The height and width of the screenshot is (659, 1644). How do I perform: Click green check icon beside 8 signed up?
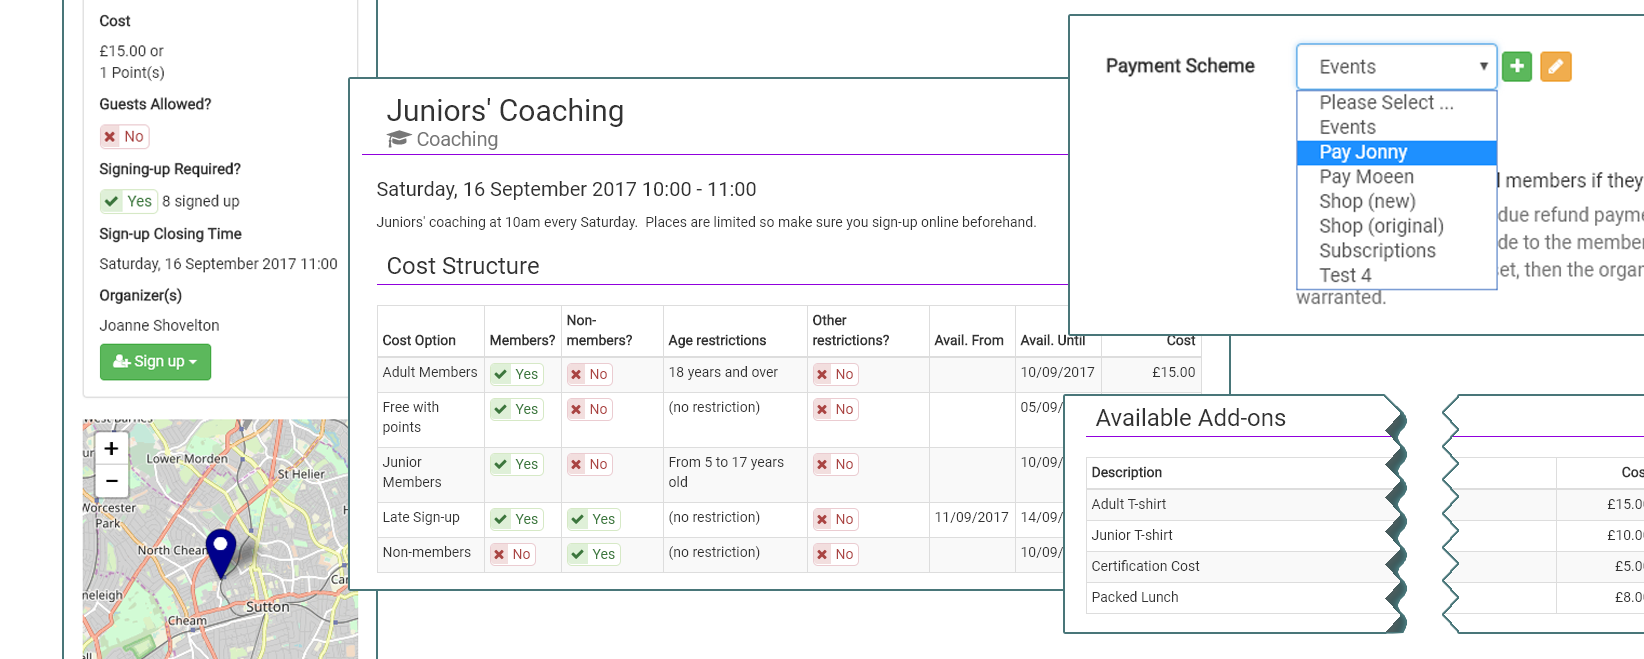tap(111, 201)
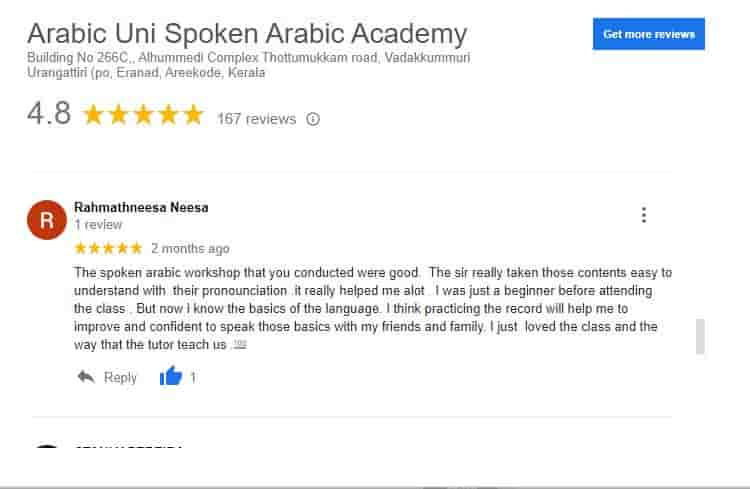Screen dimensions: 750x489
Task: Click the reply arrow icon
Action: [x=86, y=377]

[YOUR GOAL] Give every line of the listing above again, exactly, with no images.

[ANSWER TO THIS EXERCISE]
The height and width of the screenshot is (659, 1644). How do I perform: Click green check icon beside 8 signed up?
tap(111, 201)
Screen dimensions: 750x489
Task: Click the reply arrow icon
Action: [x=86, y=377]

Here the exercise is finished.